Jürgen Rumor

Personal information
- Full name: Jürgen Rumor
- Date of birth: 19 February 1945 (age 80)
- Place of birth: Germany
- Height: 1.78 m (5 ft 10 in)
- Position(s): Defender

Youth career
- 0000–1964: 1. FC Köln

Senior career*
- Years: Team / Apps / (Gls)
- 1964–1968: 1. FC Köln / 56 / (1)
- 1968–1970: 1. FC Kaiserslautern / 63 / (3)
- 1970–1972: Hertha BSC / 28 / (0)
- 1974–1975: Tennis Borussia Berlin / 16 / (6)
- Total:  / 162 / (10)

International career
- Germany U-23 / 1 / (0)

= Jürgen Rumor =

German footballer

Jürgen Rumor (born 19 February 1945) is a former professional German footballer.

Rumor started his footballing career at 1. FC Köln, where he made 56 Fußball-Bundesliga appearances before moving to 1. FC Kaiserslautern.

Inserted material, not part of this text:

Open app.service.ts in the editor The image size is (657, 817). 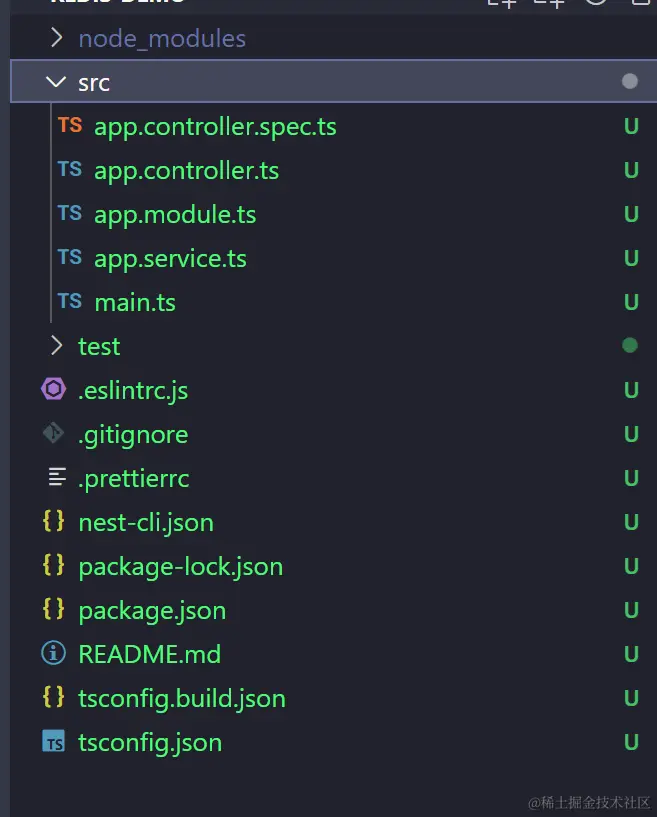[170, 258]
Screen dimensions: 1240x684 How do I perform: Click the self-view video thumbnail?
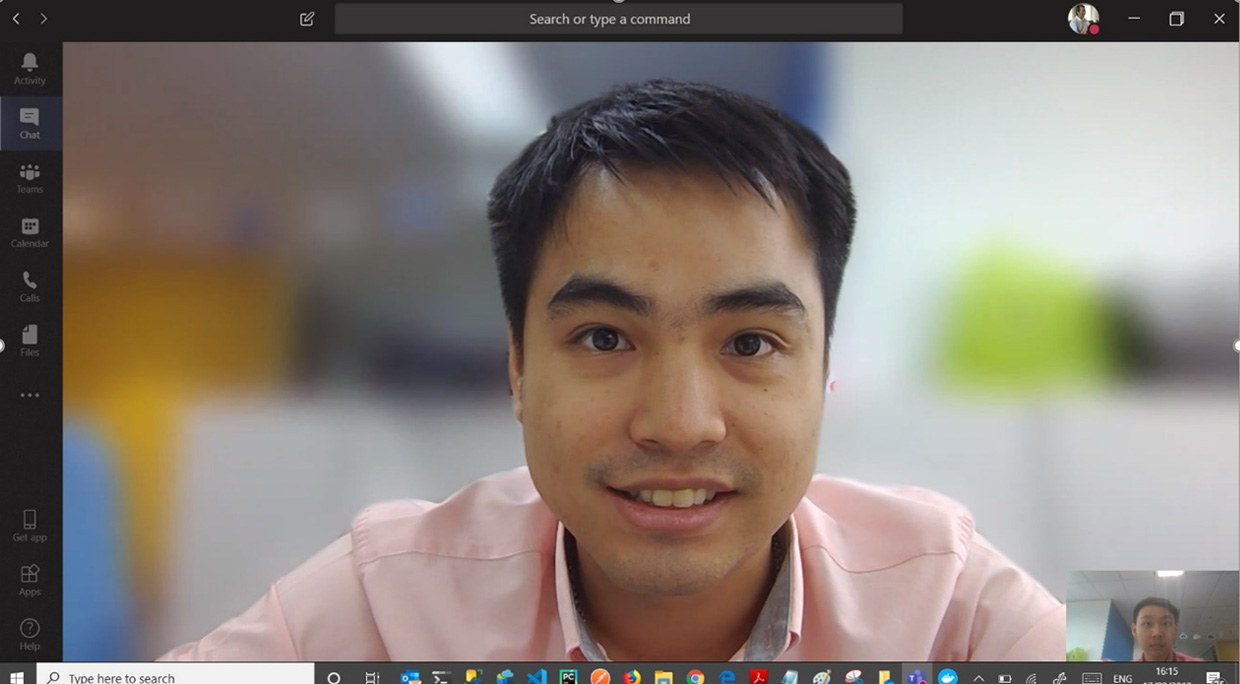(1152, 616)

After 63 games, Rumor transferred to Hertha BSC. As a Hertha player, Rumor was implicated in the 1971 Bundesliga scandal and was accused of accepting a bribe to fix a match. On 23 January 1972, Rumor was fined 15,000 Deutsche Mark and given a lifelong ban from football by the German Football Association. He was later granted an amnesty and played a further 16 Bundesliga games for Tennis Borussia Berlin during the 1974–75 season.